▸ Provided passage:
Golfpocalypse
I took 12 stitches to the head for golf before I even loved it
Apiwan Borrikonratchata
Golfpocalypse is a weekly collection of words about (mostly) professional golf with very little in the way of a point, and the Surgeon General says it will make you a worse person. Reach out to The Golfpocalypse with your questions or comments on absolutely anything at shane.spr8@gmail.com.
I sometimes get a little sad that my six-year-old daughter isn't gung-ho for golf yet. I have visions of spending hours of quality time together for the rest of our lives in a way that doesn't involve screens, but when I take her out to the course, she likes to drive the cart and not much else. I don't want her to be a professional or anything crazy like that—even on the off chance that she had the talent, my years of covering sports have left me convinced that most fathers of women who make it pro in golf and tennis are psychopaths who damage their relationships with their kids along the way—but I would enjoy being a golf dad. I don't push it, though, and that's partly because I know it would be futile, and partly because I remember my own childhood, when I also thought that golf was incredibly boring. How can I blame her?

▸ How to complete this task:
According to the Golfpocalypse column, what does the writer's six-year-old daughter like to do when taken to the golf course? Rely solely on the Golfpocalypse column for what it states.

▸ Data records:
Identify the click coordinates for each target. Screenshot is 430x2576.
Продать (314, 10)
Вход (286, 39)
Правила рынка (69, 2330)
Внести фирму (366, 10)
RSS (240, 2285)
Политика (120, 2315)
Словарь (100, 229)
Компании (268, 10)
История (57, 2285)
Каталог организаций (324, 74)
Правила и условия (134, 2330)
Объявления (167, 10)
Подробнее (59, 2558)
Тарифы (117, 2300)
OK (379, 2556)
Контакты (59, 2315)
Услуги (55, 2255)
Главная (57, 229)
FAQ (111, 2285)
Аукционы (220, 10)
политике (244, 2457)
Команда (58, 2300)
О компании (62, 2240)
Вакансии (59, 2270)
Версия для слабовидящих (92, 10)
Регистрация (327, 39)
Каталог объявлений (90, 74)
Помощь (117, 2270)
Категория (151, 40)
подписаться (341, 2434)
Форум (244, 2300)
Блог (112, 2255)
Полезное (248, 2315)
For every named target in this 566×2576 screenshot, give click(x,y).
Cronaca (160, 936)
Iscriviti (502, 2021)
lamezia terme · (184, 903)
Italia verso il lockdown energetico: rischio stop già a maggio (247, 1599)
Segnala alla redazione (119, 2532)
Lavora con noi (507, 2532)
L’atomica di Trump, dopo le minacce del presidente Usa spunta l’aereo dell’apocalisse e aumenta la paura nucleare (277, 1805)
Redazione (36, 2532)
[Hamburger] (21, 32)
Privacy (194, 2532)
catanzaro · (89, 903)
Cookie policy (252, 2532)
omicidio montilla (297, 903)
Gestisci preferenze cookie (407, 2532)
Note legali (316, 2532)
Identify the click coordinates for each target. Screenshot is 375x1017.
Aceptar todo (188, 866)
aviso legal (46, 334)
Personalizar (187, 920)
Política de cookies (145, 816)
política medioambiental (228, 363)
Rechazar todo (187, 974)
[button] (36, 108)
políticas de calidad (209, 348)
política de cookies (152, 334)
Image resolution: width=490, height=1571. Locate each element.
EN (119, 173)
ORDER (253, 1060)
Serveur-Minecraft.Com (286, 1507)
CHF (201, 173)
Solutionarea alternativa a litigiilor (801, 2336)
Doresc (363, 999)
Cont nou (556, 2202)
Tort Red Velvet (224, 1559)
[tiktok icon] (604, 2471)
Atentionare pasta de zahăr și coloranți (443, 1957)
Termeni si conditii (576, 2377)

▸ Answer area:
She likes to drive the cart and not much else.